Learning and Using POMDP models of Patient-Caregiver Interactions During Activities of Daily Living

Older adults living with cognitive disabilities (such as Alzheimer's disease or other forms of dementia) have difficulty completing activities of daily living (ADLs). They forget the proper sequence of tasks that need to be completed, or they lose track of the steps that they have already completed. The current solution is to have a human caregiver assisting the patients at all times, who prompts them for tasks or reminds them of their situation. The dependence on a caregiver is difficult for the patient, and can lead to anger and helplessness, particularly for private ADLs such as using the washroom (LoPresti, et al., 2004).

A cognitive orthosis is a system to automate this caregiving process, in order to provide alternative solutions for patients and to reduce caregiver burden (LoPresti, et al., 2004). Such systems would be able to non-invasively monitor the patient, stepping in to provide help in the form of verbal or visual prompts when necessary, and ensuring the health and safety of the patient. Computer vision is an ideal sensor for such a task because it is not invasive, and has the ability to generalise across tasks. This is in contrast to more invasive and interactive monitoring tools such as bracelets, specialised sensors, or call devices, which may require the patient to ask for help, may need to be carried or attached to the patient, and may need to be re-engineered for each task.

The ultimate goal of a computer-vision based cognitive orthosis for assisting dementia patients during ADLs is to choose a prompting strategy that maximises some notion of utility over the possible outcomes given visual observations of the patient.

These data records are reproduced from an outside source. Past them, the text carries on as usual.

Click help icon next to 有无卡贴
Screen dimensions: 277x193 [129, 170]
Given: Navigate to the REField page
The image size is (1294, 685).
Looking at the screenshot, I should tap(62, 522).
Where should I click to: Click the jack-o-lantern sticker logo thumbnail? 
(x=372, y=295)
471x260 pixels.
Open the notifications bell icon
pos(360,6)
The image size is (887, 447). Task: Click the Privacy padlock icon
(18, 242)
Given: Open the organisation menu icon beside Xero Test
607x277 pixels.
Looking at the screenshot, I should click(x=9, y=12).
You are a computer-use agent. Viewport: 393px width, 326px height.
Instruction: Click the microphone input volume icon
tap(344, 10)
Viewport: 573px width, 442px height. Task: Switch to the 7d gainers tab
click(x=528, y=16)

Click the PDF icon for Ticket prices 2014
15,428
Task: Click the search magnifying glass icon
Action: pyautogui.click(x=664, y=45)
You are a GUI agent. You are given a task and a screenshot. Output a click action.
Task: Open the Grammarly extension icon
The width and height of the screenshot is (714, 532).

Our research focusses on learning models of ADL behavior. The principal benefit of the model we describe is that it does not require patient behaviors to be labeled in video sequences. The learning method discovers the classes of behaviors present in the training data, and what their relationship is to the task state. The burden on human experts for the training of the system is thus reduced, for they only need to provide intermittent annotations of some small number of variables. For example, for handwashing, these variables describe whether the patient's hands are wet, soapy, dirty or clean. After training, the model can be used to infer the task state from unlabeled data by inferring what behaviors are taking place, and how they are advancing (or retarding) the task state. In future, this inference will be used to select appropriate prompting actions. From a computer vision perspective, the features we use must be able to generalise across tasks, contexts, and individuals. Thus, we do not want to engineer features for each ADL, such as, for example, skin color for the detection of hands during handwashing (Mihailidis et al., 2004[6]). Instead, we want features which can be learned from training data in such a way that the recognised behaviors are most useful for predicting state or value.